29 books27 followers
Ada Louise (Landman) Huxtable (b. March 14, 1921, in New York, NY) is an architecture critic and writer on architecture. In 1970 she was awarded a Pulitzer Prize for "distinguished criticism." Her father, Michael Landman, was co-author (with his brother, Rabbi Isaac Landman) of the play "A Man of Honor."

Ada Louise Landman received an A. B. (magna cum laude) from Hunter College, CUNY in 1941. In 1942, she married industrial designer L. Garth Huxtable, and continued graduate study at New York University from 1942-50. She served as Curatorial Assistant for Architecture and Design at the Museum of Modern Art in New York from 1946-50. She was a contributing editor to Progressive Architecture and Art in America from 1950-63 before being named the first architecture critic at The New York Times, a post she held from 1963-82. She has received grants from the Graham Foundation for a number of projects, including the book "Will They Ever Finish Bruckner Boulevard?".

She is currently the architecture critic for The Wall Street Journal.
○ ○ ○ ○
Short exercise:
According to the profile of Ada Louise Huxtable, in what year was she awarded a Pulitzer Prize?

Provided data:
○ ○ ○ ○
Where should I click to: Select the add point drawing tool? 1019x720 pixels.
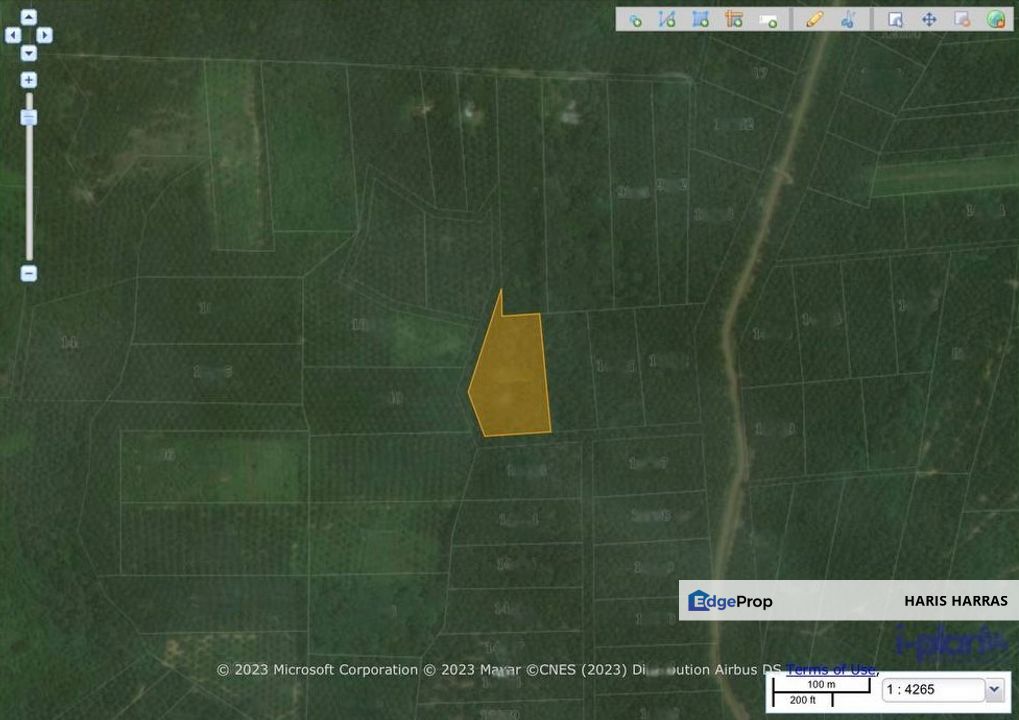point(635,19)
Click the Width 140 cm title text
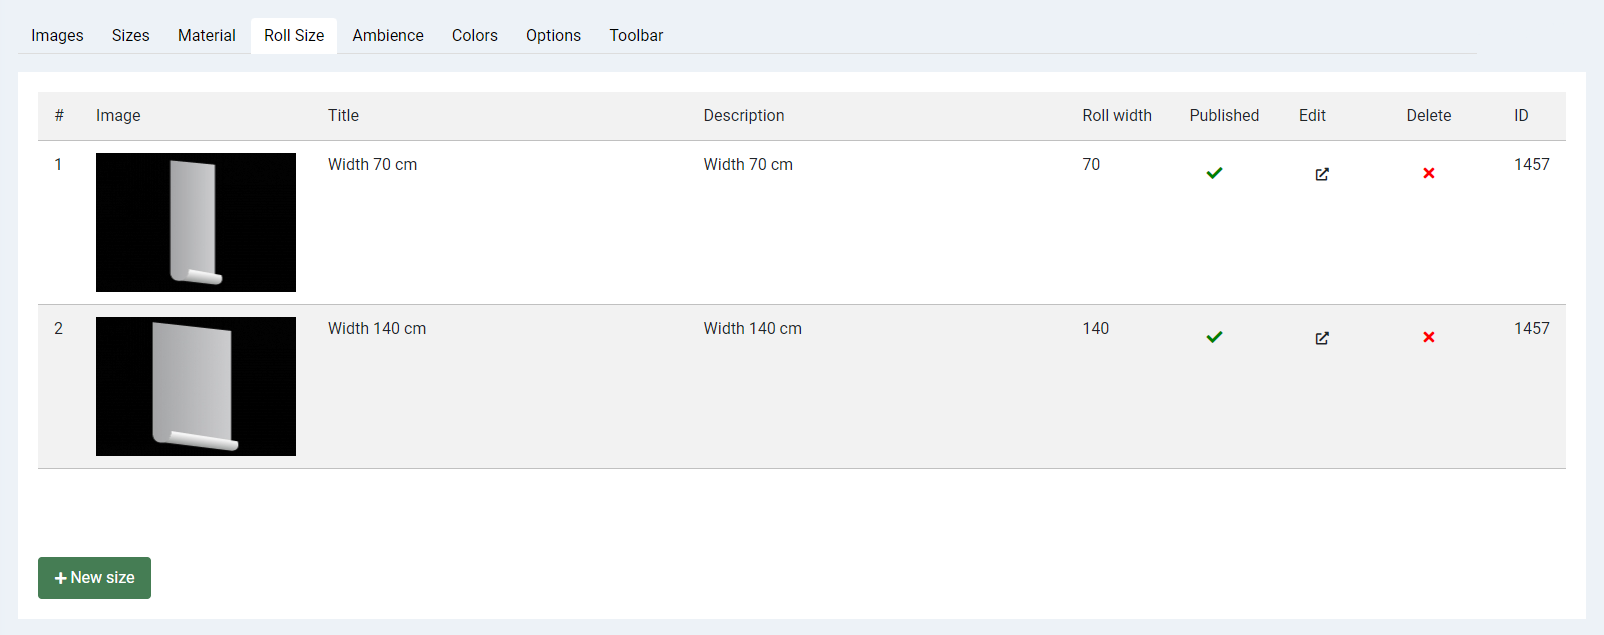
○ ○ ○ ○
Final result:
1970